Sloppy people build circuits with shorts where wires accidentally touch. These people are easy to spot. The circuit looks like a bird's nest.

Opens are harder. Intermittent opens are caused by bad wires, bad connections, bad soldering, warm up/cool down expansion contraction, dust, and physical movement of the circuit. Finding them is difficult. One technique is to push every where in the circuit with a wooden stick to try and re-create an open. Identifying opens is the best thing to practice at the moment.

Circuit with Open



This circuit has an open between the red and black dots. No current is flowing. The electro motive force (EMF) extends from the battery + terminal through resistors 4 and 5. The EMF from the negative terminal of the battery extends through resistor 6. Thus the voltage drop between the red and black dots is the battery voltage of 1 volt.

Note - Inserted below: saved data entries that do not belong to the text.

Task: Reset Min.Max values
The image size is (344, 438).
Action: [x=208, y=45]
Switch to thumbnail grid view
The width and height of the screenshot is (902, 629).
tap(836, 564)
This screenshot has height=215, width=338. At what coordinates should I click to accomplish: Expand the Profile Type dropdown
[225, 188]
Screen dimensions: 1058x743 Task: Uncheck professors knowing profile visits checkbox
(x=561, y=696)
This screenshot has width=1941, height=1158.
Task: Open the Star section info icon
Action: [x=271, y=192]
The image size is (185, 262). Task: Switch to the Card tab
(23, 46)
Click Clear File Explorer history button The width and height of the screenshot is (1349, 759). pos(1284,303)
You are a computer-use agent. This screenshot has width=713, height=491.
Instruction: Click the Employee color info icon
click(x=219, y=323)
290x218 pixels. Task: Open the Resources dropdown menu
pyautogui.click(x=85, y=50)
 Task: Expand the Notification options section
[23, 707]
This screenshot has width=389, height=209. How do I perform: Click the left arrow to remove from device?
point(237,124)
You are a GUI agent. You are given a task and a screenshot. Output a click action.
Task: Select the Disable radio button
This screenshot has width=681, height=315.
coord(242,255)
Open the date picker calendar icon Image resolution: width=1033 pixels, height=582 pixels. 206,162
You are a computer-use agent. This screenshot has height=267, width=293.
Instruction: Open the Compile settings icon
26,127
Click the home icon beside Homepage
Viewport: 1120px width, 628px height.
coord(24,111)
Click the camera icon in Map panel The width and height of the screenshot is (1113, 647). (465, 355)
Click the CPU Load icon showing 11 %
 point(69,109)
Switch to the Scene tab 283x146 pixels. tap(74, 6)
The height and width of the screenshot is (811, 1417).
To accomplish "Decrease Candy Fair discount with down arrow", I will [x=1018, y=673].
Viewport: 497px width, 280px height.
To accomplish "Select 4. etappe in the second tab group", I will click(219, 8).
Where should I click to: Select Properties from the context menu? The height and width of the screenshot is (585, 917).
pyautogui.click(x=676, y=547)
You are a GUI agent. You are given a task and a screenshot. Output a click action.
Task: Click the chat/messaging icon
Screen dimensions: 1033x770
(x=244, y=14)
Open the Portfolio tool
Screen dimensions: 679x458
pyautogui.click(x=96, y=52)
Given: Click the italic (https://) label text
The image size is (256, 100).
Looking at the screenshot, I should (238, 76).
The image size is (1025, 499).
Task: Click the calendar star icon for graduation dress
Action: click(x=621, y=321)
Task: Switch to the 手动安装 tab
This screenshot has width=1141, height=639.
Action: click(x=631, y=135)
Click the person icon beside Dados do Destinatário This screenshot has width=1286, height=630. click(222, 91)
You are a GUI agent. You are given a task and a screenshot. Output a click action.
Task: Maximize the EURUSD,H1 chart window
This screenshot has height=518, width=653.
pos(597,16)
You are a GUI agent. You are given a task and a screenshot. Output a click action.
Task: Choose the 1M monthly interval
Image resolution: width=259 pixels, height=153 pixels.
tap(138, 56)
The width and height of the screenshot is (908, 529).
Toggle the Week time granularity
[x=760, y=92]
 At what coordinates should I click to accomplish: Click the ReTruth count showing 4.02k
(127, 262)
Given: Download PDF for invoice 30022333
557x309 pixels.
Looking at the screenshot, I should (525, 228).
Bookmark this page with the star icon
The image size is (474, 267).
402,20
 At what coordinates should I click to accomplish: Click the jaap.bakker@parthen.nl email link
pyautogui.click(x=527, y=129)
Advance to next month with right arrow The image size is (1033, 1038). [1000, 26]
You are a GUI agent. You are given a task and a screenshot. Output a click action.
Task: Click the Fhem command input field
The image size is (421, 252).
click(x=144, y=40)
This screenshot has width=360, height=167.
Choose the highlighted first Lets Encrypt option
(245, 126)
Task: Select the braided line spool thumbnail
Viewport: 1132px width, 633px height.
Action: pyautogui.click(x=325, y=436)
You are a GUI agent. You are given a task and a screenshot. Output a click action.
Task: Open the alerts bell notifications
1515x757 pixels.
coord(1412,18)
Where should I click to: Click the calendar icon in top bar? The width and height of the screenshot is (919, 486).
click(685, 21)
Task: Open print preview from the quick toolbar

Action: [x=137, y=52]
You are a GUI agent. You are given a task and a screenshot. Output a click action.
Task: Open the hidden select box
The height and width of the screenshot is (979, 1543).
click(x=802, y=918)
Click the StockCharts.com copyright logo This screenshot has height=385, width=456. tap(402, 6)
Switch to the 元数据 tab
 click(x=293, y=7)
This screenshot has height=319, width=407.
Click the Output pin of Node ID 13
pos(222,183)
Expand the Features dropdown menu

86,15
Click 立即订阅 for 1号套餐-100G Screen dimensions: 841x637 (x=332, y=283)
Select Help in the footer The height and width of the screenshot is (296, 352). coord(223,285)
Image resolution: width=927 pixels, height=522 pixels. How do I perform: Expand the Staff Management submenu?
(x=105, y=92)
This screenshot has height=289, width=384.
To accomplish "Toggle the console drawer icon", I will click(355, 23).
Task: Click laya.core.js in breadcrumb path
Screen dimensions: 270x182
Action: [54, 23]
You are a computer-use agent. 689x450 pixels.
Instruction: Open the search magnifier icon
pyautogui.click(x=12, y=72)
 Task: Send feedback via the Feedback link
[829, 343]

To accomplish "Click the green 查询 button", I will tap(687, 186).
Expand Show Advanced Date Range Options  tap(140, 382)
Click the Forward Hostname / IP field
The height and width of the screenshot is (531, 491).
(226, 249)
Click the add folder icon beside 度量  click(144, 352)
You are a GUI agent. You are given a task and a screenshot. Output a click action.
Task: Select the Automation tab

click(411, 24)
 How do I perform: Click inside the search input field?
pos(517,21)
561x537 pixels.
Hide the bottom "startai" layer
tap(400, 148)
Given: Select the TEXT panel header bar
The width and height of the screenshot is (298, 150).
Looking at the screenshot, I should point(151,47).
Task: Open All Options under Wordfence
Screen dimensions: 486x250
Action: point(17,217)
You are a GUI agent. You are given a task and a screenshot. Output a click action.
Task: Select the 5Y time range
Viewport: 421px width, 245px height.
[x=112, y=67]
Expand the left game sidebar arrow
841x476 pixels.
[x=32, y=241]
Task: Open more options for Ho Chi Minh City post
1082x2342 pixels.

Circuit where open causes dangling resistor, or where opening a short puts the resistor back in the circuit



Opening a wire can cause dangling resistors. A wire removed between red and green removes resistor 2 from the circuit.

Opening a short can put a resistor back into the circuit. A wire between between green and ground would short resistor 4. Opening this wire puts resistor 4 back into the circuit.

If a wire connected black, green and red, then resistor 4 would be shorted out of the circuit. Resistors 2 and 3 would combine in parallel, and the combination would combine in series with resistor 1.


Two opens complicating things



Two wires have been removed from this circuit. This has left resistors 2,3,7,5 and 8 dangling.

It has made the EMF of red and green, the same as the EMF between resistors 1 and 6.

It has made the EMF of the black and blue the same as the EMF between resistors 6 and 4.

The voltage drop from red to black will be the same voltage drop from green to blue.


Which resistors are left dangling because of these two opens?





Resistors 3,4,5 and 6 are no longer are participating in this circuit.





What are the voltages between the colored points?



The EMF of the green, red, yellow, blue points in the circuit is all the same ... that of the positive terminal of the battery.

The EMF of the black is that of the negative terminal of the battery.

The voltage between any pair of green, red, yellow and blue is zero.

The voltage between black and any of the other colors is going to be 1 volt.